Earlier this week, news that Spain intended to prosecute Bush administration officials for torture at Gitmo had the Left all atwitter, in the same way that they buzzed about frog-marching Karl Rove out of the White House during the Plame investigation. It turns out that Spain was a lot less enthusiastic than they were. Spain’s Attorney General threw a large bucket of cold water on Spainmas, recommending that the country drop the whole matter:
Spanish prosecutors will recommend against opening an investigation into whether six Bush administration officials sanctioned torture against terror suspects at Guantanamo Bay, the country’s attorney-general said Thursday.
Candido Conde-Pumpido said the case against the high-ranking U.S. officials — including former U.S. Attorney-General Alberto Gonzales — was without merit because the men were not present when the alleged torture took place.
“If one is dealing with a crime of mistreatment of prisoners of war, the complaint should go against those who physically carried it out,” Conde-Pumpido said in a breakfast meeting with journalists. He said a trial of the men would have turned Spain’s National Court “into a plaything” to be used for political ends.
Spain likes to consider itself omnipotent in criminal matters. They have the notion that they can apply “universal justice” by trying people for crimes committed outside of their own sovereignty. That’s a tremendously arrogant notion, one that challenges American sovereignty in this case. We declared our independence from European oversight 233 years ago, and we don’t answer to Spanish courts. The proper channel for issues concerning public officials between two sovereign nations is diplomatic, not prosecutorial.
Conde-Pumpido didn’t decline the case on those grounds, however.
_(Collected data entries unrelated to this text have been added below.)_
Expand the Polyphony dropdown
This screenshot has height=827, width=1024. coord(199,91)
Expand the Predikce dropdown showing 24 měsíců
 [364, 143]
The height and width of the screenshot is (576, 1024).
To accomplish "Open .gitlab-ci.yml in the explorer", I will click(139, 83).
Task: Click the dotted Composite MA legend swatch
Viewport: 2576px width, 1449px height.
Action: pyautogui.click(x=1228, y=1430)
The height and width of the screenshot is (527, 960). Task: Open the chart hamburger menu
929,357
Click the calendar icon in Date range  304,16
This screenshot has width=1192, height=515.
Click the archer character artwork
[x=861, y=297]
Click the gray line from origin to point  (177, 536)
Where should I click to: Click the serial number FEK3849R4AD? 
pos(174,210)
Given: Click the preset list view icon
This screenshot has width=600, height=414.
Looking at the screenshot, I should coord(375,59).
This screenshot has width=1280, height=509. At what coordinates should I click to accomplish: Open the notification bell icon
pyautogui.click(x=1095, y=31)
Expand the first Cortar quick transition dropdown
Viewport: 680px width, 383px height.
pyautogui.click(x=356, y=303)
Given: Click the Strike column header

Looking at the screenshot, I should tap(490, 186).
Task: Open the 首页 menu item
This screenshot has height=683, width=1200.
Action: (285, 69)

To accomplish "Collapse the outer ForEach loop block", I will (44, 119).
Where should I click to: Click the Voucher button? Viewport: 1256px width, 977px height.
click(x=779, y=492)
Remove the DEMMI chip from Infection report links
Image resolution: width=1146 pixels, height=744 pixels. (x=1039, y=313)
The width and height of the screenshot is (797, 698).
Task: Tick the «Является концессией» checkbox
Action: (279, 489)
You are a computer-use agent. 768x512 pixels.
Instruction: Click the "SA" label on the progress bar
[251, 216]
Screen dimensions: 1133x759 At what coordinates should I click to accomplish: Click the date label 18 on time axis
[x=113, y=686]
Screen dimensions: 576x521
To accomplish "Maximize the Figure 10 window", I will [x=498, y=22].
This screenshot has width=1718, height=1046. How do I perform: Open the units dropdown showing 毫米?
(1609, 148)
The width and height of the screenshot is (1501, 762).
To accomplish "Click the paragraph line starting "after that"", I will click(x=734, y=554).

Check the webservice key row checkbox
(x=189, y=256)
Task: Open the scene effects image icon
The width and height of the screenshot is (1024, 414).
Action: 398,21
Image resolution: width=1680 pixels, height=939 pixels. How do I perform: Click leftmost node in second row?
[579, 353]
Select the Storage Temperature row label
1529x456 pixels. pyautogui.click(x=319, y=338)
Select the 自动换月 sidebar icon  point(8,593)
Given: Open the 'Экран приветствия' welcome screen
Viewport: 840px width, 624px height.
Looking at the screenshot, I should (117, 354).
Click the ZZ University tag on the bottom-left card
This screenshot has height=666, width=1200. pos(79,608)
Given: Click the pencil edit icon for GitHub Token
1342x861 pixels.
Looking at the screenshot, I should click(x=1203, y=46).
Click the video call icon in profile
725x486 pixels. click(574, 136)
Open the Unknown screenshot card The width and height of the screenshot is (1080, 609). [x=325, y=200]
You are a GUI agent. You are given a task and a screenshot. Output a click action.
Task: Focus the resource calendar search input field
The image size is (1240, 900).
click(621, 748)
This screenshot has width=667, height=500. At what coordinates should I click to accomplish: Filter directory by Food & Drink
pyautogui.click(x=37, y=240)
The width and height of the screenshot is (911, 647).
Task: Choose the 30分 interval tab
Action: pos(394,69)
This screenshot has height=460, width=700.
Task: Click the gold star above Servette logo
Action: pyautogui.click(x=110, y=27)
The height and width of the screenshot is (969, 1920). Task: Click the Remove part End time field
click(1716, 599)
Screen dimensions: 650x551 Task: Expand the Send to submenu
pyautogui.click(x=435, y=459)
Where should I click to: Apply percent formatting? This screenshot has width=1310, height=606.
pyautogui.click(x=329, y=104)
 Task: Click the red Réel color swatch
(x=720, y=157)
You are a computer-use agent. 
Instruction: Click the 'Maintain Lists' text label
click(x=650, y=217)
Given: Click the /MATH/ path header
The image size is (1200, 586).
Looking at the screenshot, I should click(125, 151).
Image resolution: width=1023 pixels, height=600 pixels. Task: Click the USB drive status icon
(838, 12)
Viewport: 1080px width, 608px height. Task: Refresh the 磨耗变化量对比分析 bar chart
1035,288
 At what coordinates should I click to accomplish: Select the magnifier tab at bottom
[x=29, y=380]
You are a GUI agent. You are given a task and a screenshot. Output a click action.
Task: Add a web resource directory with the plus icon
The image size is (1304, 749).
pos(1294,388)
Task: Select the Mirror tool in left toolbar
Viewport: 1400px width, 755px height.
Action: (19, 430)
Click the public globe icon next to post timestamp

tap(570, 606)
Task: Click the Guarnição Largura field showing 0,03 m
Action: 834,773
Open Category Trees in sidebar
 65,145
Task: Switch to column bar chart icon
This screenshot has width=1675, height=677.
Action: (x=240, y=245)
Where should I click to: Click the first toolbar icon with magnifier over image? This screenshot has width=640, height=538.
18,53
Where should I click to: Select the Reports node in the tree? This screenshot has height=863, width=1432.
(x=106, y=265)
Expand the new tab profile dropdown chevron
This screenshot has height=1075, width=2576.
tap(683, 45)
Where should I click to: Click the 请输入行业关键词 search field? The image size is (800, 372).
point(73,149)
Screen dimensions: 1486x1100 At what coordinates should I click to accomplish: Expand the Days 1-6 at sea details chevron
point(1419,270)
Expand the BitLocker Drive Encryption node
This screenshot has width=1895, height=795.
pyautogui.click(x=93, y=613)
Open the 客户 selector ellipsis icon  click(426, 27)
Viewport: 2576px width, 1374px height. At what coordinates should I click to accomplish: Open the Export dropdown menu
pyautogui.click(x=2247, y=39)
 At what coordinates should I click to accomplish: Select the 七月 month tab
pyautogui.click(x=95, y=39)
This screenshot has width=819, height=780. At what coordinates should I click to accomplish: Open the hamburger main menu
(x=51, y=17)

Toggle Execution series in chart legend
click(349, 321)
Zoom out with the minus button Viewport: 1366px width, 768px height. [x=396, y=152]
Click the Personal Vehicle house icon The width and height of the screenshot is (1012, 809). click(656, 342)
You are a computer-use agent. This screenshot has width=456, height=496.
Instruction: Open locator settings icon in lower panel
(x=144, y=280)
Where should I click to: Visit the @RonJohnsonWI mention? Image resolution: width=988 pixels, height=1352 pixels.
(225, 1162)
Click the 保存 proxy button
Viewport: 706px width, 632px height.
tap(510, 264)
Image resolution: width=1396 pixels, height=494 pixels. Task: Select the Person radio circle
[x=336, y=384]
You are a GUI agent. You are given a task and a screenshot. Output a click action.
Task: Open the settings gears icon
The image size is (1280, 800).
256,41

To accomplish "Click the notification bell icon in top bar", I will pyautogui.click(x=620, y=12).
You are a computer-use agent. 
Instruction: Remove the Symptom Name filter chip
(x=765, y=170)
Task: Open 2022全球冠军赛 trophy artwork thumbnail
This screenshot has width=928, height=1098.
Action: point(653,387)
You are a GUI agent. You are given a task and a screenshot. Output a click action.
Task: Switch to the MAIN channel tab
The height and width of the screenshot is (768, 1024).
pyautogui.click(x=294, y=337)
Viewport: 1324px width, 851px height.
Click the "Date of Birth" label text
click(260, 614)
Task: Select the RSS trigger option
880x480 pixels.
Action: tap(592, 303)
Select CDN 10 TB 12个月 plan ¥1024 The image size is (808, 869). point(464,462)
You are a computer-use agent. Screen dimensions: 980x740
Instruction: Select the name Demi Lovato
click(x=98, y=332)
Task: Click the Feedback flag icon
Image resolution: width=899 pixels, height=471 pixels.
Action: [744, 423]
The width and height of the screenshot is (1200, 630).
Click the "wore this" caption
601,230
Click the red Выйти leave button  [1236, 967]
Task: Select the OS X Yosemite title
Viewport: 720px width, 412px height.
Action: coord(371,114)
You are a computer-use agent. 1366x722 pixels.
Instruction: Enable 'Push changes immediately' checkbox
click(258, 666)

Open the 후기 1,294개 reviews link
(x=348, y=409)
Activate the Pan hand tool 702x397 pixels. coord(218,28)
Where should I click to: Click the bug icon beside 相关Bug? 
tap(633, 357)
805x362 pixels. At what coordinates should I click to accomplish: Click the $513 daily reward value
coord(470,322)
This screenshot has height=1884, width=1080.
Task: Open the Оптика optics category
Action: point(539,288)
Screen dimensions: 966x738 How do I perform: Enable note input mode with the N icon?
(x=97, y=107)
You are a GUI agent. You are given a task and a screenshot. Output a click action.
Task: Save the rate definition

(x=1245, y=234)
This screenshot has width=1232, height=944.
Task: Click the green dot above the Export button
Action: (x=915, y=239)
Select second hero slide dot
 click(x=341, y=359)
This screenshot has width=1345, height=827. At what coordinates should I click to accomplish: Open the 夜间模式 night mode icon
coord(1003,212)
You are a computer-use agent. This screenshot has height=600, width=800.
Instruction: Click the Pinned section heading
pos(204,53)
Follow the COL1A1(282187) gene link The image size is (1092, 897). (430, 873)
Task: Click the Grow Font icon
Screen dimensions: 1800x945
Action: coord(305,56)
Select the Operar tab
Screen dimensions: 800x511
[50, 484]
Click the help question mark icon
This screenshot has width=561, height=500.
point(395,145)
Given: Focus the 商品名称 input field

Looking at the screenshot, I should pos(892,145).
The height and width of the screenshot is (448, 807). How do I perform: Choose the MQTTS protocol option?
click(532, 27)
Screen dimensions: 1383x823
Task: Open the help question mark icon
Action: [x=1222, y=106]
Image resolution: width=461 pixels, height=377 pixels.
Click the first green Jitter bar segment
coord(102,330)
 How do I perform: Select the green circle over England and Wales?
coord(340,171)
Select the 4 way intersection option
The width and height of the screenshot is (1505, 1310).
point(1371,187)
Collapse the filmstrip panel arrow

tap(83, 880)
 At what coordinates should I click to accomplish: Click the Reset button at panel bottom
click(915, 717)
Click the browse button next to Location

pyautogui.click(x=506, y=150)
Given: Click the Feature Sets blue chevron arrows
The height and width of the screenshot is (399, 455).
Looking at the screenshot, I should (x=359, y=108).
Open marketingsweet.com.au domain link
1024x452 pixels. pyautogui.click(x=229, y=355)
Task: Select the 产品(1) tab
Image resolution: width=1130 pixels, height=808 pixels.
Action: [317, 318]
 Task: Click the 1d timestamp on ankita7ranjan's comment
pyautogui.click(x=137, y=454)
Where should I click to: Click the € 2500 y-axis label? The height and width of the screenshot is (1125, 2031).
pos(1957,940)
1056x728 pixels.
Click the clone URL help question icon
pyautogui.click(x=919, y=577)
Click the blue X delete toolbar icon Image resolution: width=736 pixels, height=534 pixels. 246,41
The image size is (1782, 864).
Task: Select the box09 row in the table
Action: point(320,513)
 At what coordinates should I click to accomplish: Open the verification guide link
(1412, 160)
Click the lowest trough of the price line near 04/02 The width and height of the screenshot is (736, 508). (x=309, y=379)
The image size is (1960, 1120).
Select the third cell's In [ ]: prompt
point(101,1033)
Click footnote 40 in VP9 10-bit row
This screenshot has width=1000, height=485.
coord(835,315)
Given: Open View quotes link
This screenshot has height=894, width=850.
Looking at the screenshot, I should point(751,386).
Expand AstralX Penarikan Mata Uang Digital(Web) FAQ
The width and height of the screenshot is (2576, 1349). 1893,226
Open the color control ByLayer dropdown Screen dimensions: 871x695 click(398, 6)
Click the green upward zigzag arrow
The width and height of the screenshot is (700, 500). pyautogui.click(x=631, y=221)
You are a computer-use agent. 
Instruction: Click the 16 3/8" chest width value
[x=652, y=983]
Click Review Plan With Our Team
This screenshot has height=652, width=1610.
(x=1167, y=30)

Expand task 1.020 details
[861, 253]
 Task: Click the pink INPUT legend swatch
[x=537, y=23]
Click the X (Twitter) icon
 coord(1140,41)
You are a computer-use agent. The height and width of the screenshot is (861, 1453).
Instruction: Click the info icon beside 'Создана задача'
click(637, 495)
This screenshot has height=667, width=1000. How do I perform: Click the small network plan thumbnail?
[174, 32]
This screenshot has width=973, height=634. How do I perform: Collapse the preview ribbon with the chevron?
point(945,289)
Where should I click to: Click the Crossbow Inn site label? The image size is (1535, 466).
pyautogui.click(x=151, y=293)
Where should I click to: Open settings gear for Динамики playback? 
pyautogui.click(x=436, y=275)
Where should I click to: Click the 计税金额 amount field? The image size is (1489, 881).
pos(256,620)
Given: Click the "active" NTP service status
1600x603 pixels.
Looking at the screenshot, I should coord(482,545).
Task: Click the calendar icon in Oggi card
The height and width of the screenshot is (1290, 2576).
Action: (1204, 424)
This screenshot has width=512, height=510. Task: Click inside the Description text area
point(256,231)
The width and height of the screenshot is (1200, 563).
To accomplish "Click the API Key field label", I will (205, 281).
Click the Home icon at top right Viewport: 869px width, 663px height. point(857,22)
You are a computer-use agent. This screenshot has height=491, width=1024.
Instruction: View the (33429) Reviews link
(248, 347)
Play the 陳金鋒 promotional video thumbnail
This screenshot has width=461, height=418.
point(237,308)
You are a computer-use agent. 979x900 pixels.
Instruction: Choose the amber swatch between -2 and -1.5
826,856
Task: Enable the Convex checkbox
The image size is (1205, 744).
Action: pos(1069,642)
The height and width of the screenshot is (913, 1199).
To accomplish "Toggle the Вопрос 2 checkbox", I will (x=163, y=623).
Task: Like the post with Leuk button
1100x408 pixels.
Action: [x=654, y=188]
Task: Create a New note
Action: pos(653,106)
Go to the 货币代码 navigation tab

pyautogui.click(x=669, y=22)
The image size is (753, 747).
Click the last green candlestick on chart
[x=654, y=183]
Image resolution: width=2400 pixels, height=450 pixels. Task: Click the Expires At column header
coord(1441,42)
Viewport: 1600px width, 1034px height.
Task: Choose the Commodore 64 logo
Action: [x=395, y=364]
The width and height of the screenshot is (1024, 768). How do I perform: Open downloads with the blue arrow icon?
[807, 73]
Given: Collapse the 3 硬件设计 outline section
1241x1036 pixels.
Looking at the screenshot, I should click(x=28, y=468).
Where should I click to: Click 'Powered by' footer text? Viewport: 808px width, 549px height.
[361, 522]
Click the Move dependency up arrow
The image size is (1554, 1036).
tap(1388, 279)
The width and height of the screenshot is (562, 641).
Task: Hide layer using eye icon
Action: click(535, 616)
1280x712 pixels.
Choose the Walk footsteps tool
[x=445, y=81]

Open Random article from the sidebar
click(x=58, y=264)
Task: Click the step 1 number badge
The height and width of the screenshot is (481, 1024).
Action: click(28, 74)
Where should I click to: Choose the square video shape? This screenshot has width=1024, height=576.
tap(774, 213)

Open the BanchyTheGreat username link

He just saw that the issue was political, not criminal, and that Spain wanted to grandstand for some popularity. He pointed out that the proper forum for complaint in this case was the US courts, not a Spanish judicial panel. Conde-Pumpido wants the original judge recused from the complaint as well, in order to make sure that this moves no farther through the system.
Douglas Feith, one of the potential “defendants”, called this a “national insult,” and he’s right. Only those who don’t believe in American sovereignty and independence would cheer this attempt to make Spain the arbiter of American action. The judge could still order the prosecution, although with this recommendation it’s unlikely. If Spain moves forward, the Obama administration must defend American sovereignty by imposing stiff diplomatic consequences for this national insult.